Europa haut den Schüssel in die Pfanne

Stundenlang blockierte Österreichs Kanzler Schüssel beim EU-Gipfel eine Einigung bei der Steuerharmonisierung. Dann musste er doch nachgeben. Ohne eine Aufhebung der Sanktionen

BRÜSSEL taz ■ Stundenlang rangen die 14 Staatschefs der EU mit den Vertretern Österreichs, schließlich musste sogar das Gipfeltreffen im portugiesischen Feira verlängert werden, doch dann war es geschafft. Bundeskanzler Wolfgang Schüssel lenkte beim Streit um die Zinsbesteuerung ein. Der Kompromissvorschlag einer Meldepflicht für Zinsen ausländischer Anleger, dem am Montag bereits Luxemburg und Großbritannien zugestimmt hatten, war gerettet.

Mit dem Hinweis auf das Bankgeheimnis des Landes hatte zuvor Österreichs Finanzminister Karl-Heinz Grasser die Einigung blockiert. Daraufhin hatte der deutsche Finanzminister Hans Eichel Österreich vorgeworfen, „nicht gemeinschaftsfähig“ zu sein. Beobachter vermuteten, Österreich wolle seine Zustimmung zu dem Steuerkompromiss gegen eine Garantie eintauschen, dass die Sanktionen gegen das Land noch vor Ablauf der portugiesischen Präsidentschaft Ende des Monats gelockert würden. Die 14 anderen Staats- und Regierungschefs hatten Österreich Anfang des Jahres wegen der Regierungsbeteiligung der rechtspopulistischen FPÖ mit einem Bann belegt.

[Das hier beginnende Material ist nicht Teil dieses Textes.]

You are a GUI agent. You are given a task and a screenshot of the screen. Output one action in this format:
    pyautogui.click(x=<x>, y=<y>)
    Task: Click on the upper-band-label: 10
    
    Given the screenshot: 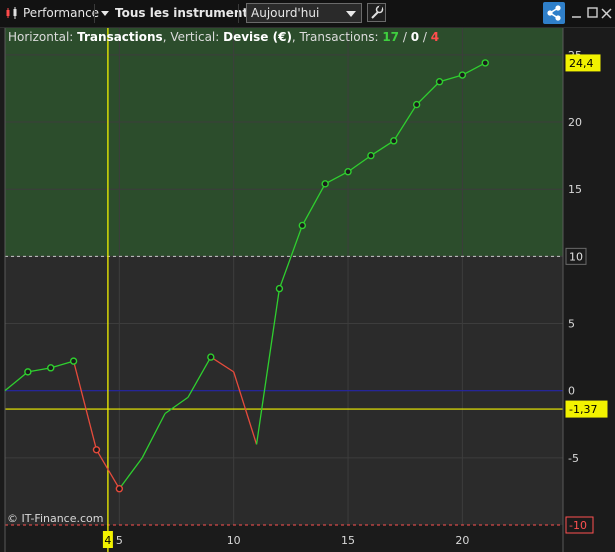 What is the action you would take?
    pyautogui.click(x=576, y=256)
    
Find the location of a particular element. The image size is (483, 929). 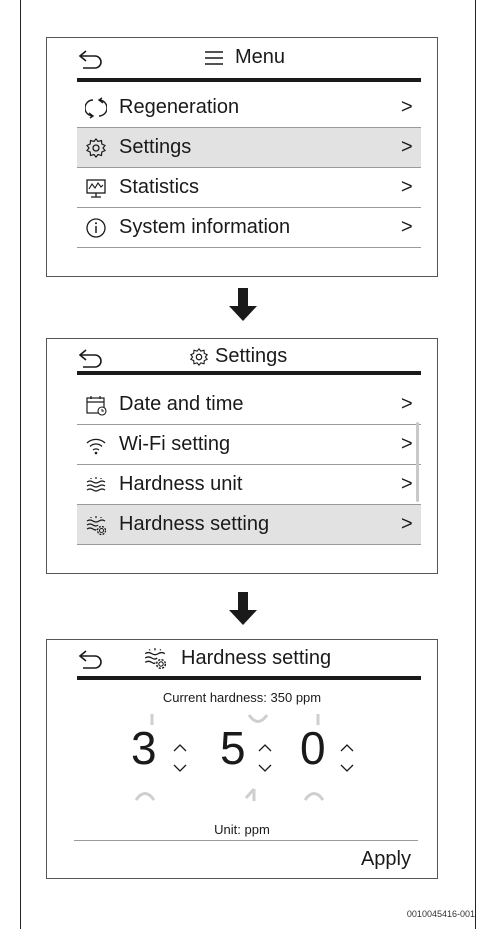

Auf die Frage, ob ein Zusammenhang zwischen Österreichs Zustimmung zum Steuerkompromiss und einer neuen Haltung zu den Sanktionen bestehe, sagte der portugiesische Ratspräsident Guterres: „Absolut nicht. Solche Tauschgeschäfte gibt es in Europa nicht. Österreich sind bei den Sanktionen keine Zugeständnisse gemacht worden.“ Er werde aber noch vor Ende seiner Präsidentschaft versuchen, im Einvernehmen mit den 13 anderen Regierungschefs einen Weg aus der Sackgasse zu finden. Auch Bundeskanzler Gerhard Schröder wies Vermutungen zurück, es habe Zugeständnisse an Österreich über ein Ende der Sanktionen gegeben. „Es hat keine parallelen Diskussionen gegeben, es wurden nur Sachdiskussionen geführt.“

Die Einigung bei der Zinsbesteuerung ist das einzige konkrete Ergebnis der Ratspräsidentschaft Portugals. Zu allen anderen Themen konnte sie nur Vorarbeit leisten. So einigte man sich darauf, die Tagesordnung für die Regierungskonferenz um den Punkt „verstärkte Zusammenarbeit“ zu erweitern. Ein weiterer Beschluss betraf die Erweiterung der Krisenreaktionskräfte. Ab 2003 will die EU in der Lage sein, innerhalb eines Monats 5.000 Polizisten zu entsenden. Nach dem Tod von 58 Flüchtlingen in Dover kündigte Frankreich eine gemeinsame Initiative zum Kampf gegen Schleuserbanden an.